WHAT YOU NEED TO DO.
A – Answer these questions from the artist statement:
(i) At which school was the artist a Fine Art postgraduate?
(ii) Besides a chrysalis, what else can the word chrysalis mean?
(iii) What does the term iris mean?
B – Please say whether each statement agrees with the artist statement, and quote the words that decide it:
(i) The artist specializes in painting.
(ii) A chrysalis does not eat.
(iii) Early physiognomists placed the soul within the eyes.

EXCERPT TO READ.
Louise Williams

Artist Statement

As a Fine Art postgraduate of Winchester School of Art, specialising in sculpture.  I have been inspired by Sigmund Freud and his work on ‘The Uncanny’ and its associations with the doll, specifically in connection with the gaze of dolls. 

            ‘Eyes are the window to the soul’

This suggests that the eyes of a doll evoke a soul, early physiognomists believed a persons face is the site where body meets soul, this placement of soul being sited within the eyes.  The definition of the word ‘pupa’ as doll but also refers to the growth stage of development of a butterfly when it transforms from a chrysalis which does not eat, but lies stiff and motionless, as if dead, until the adult insect emerges.  The word chrysalis can also mean corpse and the butterfly as psyche (the soul), metaphorically symbolising the soul leaving the body – the corpse.  A doll as a chrysalis ever awaiting the moment for the psyche to leave, living on the edges of a world of action and sound ready to take part when it so chooses.  This demonstrating Freud’s key point:

‘The uncertainty if an apparent animate being is really alive or whether a lifeless object might not in fact be animate’.

This is why dolls are uncanny, eerie objects arousing fear.  The term pupa also signifies pupil, and iris meaning speaker or messenger, a doll can speak through its eyes, communication through its gaze, as people connect through eye contact.

Data collected.
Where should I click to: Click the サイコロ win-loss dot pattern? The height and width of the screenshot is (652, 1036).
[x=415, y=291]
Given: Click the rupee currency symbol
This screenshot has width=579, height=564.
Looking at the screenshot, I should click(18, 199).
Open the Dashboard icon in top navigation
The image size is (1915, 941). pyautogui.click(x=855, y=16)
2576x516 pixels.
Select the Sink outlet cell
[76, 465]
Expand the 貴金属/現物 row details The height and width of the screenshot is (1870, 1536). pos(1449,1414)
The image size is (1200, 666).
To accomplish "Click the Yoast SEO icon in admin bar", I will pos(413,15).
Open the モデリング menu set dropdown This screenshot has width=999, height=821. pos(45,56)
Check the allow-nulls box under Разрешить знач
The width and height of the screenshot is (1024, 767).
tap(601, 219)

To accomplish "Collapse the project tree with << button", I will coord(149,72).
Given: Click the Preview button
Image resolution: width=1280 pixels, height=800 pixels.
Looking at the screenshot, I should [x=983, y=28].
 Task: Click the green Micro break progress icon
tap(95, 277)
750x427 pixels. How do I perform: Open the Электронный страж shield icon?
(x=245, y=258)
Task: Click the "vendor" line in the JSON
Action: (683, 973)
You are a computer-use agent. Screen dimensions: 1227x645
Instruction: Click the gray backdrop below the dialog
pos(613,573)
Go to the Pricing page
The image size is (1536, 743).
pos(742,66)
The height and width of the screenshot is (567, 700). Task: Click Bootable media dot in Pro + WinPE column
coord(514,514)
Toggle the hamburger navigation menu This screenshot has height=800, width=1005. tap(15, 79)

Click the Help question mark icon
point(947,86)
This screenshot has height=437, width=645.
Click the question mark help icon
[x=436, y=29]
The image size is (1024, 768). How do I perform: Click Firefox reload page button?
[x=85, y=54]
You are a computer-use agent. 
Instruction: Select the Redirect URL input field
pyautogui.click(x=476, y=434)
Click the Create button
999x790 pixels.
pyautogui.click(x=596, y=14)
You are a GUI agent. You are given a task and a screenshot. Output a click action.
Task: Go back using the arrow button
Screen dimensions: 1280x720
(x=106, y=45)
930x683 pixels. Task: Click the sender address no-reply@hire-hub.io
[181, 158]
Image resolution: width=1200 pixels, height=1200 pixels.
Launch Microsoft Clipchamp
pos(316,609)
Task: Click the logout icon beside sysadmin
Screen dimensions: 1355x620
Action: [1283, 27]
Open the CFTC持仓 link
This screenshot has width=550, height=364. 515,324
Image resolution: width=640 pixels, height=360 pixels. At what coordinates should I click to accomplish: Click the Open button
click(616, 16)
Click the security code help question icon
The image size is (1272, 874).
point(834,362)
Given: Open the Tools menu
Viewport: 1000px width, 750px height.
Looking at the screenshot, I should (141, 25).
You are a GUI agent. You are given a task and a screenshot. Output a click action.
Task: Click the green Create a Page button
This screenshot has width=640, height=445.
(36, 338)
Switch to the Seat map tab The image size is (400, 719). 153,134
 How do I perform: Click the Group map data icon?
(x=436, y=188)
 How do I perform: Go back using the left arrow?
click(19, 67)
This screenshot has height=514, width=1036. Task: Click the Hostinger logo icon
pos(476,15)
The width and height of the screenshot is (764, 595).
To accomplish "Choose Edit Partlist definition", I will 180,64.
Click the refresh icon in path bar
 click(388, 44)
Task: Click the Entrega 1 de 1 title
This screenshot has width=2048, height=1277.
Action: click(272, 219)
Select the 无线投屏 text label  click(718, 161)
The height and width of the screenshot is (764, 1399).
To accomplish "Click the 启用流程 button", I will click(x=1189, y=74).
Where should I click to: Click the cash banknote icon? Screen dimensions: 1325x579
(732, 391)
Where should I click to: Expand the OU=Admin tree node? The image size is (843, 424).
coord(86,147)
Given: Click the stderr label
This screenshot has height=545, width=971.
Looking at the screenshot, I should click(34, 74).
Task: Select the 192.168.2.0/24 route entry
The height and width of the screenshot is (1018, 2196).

SET OF ANSWERS.
A –
(i) Winchester School of Art
(ii) Corpse
(iii) Speaker or messenger

B –
(i) No: "specialising in sculpture"
(ii) Yes: "a chrysalis which does not eat"
(iii) Yes: "early physiognomists believed a persons face is the site where body meets soul, this placement of soul being sited within the eyes"